If you read even a few of these posts, you’ll see I’m the world’s greatest flip-flopper. I come up with one solution, only to ditch it a few days later and try something else. I should stick with something, I know. But this is the real face of someone struggling to create. This indecision is self-doubt and anxiety at work. It’s why I post in real-time; I don’t wait a few months then write a nice little summary about what happened, leaving out details that make me look clueless. I’m not here to give anyone any answers. I’m simply here to share my experience.
The truth is, this blog is mostly for me. I look back at old posts and see patterns. It helps me understand what’s going on in my brain. I see the same arguments coming up then going away again. ‘I like to plot, I like to pants; I like word counts, I hate word counts’. Round and round it goes in a never-ending circle.
Well, I’ve circled around again. I watched a video from Susan Dennard about brainstorming and planning via index cards, and it got me excited. It made me want to write (and it made me want to write on a day where I thought many times that I wanted to quit). That’s got to mean something, right? Because here’s the thing: I genuinely don’t know if I’m a pantser or a planner. In recent years I’ve veered towards the former because my outlines have failed, but, it’s also possible that because I’m so much of a planner my outlines have failed because they haven’t been detailed enough.
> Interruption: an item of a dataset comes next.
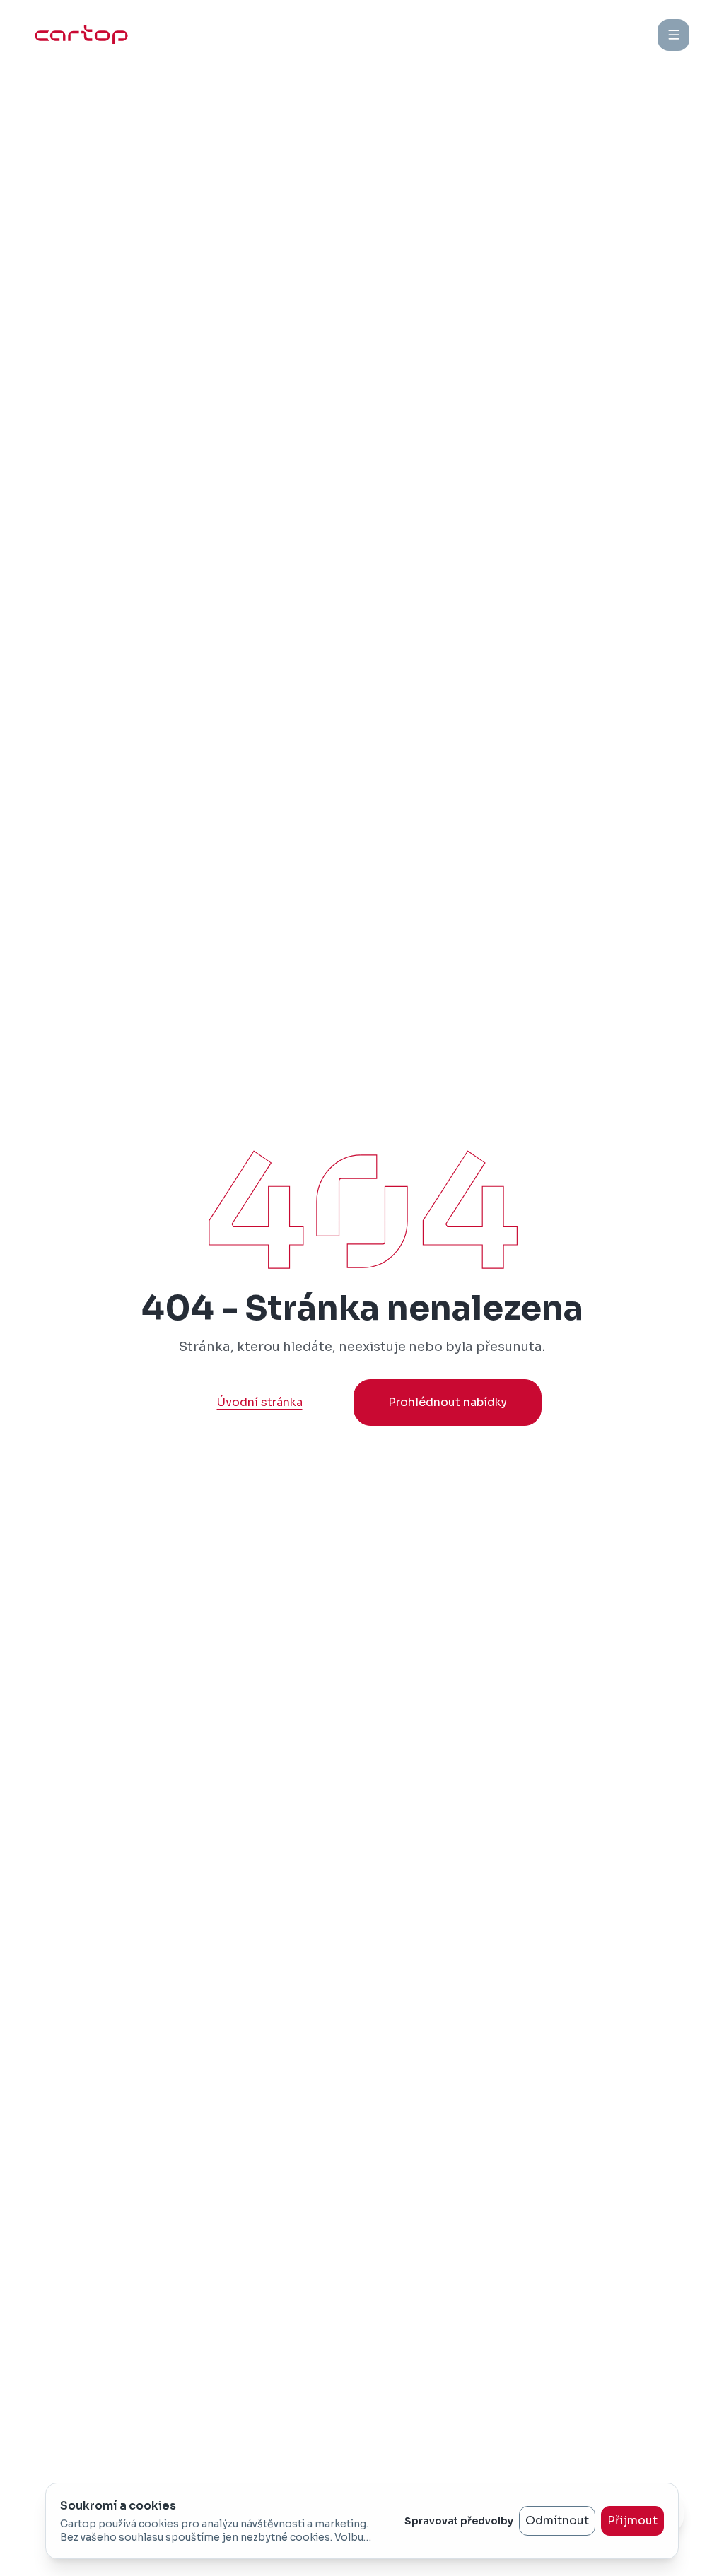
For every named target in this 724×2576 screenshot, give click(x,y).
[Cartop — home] (81, 34)
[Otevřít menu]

I am a highly organised person in real life. I’m logical. My brain is more maths-y than artsy. I see patterns quite easily. I’m never late. I plan my meals out in advance. I have a high measure of fluid intelligence – high enough to put me in the top 2% of the population. I’m not saying this to brag – there’s so much more to a person than their IQ score – but it tells me about the type of person I am, and the type of brain I’ve been given.
Now, this goes against the romantic image of an author. A ‘true writer’ enters flow state and loses track of all time. A ‘real writer’ is chaotic and disorganised. And I want to be like that. I want to be the romantic artist. But the truth is, I almost never lose track of time, and I enter flow state for a few seconds – if I’m lucky. Mental and physical chaos stress me out. Social chaos in the name of change, however, does not. But there’s a big difference between these two types of chaos. One relates to personal organisation and structure, and the other relates to social justice. So they’re not comparable. I can fight against the Machine and still maintain orderly to-do lists.
Which leads me back to writing. I think I need to accept who I am, and my own methods of creativity. I’ll never be the disordered genius with scruffy hair who hasn’t showered in days (because bleurgh, that’s nasty). At heart, I’ll always be more Monica Geller than Phoebe Buffay. One is not better than the other. They’re just different.
So, long story short, I’m stepping back from drafting again. I pantsed 1000 words yesterday and I was miserable throughout. I felt out of control, and stressed. I was flying, but not in a good way. Instead, I’m going to sit with my notebook and index cards and give myself some REAL SPACE to brainstorm The Forest King. I’m not going to draft until I’m dying to write. This is going to be really hard for me. I’ll probably start drafting too early, burn out, then have to read this post and realise I started too soon. But it’s okay. I’m giving myself permission to keep messing up, so long as I never stop trying. But most of all, I’m giving myself permission to create however the hell I want.